I wonder what it says about me that the lasting sensations from the past three movies I’ve watched have all been about family. Perhaps I’m growing nostalgic as I age; perhaps the physical distance between my parents and I is growing heavy on me like it never did when I was younger. Or perhaps, now, I’m just noticing all the things that parents do—in life, and in the movies—for their children, every day.

The thread of parental sacrifice is clear in Lady Bird, and resonates as the emotional heart of the film. Laurie Metcalf deserves the accolades and praise she is getting: in her, I see my father, doing everything he can for me, but knowing that I will only understand the reason for his decisions decades later.

We watched The Last Jedi on Christmas Eve, in between an abundance of family events while we were out on the west coast. While the parent-child dynamic is most obvious in the Kylo Ren story, it is most poignant in the lack of story that is Rey’s parentage. Rey is nobody, from nowhere” and this is her strength: she uses that to build her own family, to identify her own parents”—elders who can guide her to become who she needs to be. She is a nobody from nowhere who becomes a somebody; it is a tale of aspiration for those of us who had humble beginnings but strive to make the world around us a little bit better every day.

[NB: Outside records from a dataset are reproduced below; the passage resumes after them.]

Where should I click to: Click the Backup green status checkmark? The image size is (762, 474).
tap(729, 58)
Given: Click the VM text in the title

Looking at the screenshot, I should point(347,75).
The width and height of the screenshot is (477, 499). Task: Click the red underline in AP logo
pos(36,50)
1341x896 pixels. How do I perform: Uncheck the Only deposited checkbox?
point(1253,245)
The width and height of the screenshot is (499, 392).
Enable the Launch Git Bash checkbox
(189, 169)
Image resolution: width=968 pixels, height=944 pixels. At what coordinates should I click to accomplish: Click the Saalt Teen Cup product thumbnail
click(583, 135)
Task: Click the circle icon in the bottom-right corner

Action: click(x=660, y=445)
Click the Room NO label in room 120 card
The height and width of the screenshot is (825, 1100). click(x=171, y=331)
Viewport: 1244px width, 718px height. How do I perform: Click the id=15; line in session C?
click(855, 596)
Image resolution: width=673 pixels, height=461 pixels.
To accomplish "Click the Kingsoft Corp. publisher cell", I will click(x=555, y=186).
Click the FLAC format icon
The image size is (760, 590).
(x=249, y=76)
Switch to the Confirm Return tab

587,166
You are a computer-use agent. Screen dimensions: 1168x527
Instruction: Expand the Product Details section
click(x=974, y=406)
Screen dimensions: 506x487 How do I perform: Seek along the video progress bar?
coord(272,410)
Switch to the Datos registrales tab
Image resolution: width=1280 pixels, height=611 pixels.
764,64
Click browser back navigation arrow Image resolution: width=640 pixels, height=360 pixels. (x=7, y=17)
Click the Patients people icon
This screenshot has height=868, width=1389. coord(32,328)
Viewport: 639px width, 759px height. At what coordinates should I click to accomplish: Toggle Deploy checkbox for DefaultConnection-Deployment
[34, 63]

That is the legacy of parents and family in The Last Jedi: that we are not defined by the places from where we come, but instead by the people who shape us. In many cases, this is our family; where that family does not exist, we find and create our own.

Lady Bird and The Last Jedi, for all their emotional poignancy, were light and easy compared to Mudbound, a title apt for a film that drags you into the morass of racism that we still are stuck in today. The racial dynamics—the systemic prejudice against families of color that hinders their advancement, the overt hatred of white people who feel threatened by good and hard-working people of color, the bystander-effect of those who disagree but do nothing to stop the atrocities—from the post-war era have not disappeared today; they manifest themselves in different ways.

Mudbound, however, is more than just a film about race—it is about family. It is about learning about respect and diligence and autonomy from our parents, and also learning where they are wrong so that we avoid making their same mistakes and thinking in the same way. Mudbound is a story about parents making sacrifices, some good and some bad, and about trying to understand, as we grow, what we will learn from each of those decisions they make for us.

My parents made immense sacrifices for me, and made decisions that were in my best interest that I am only realizing now just how hard they were for them at the time. (If only I was to have had that insight at the time, how much I would have acted differently.) We are shaped by our caregivers, by our families; we are made into whole people by their presence and absence.

Cinema tells these stories of parentage in ways we don’t always notice. These days, I notice more and more.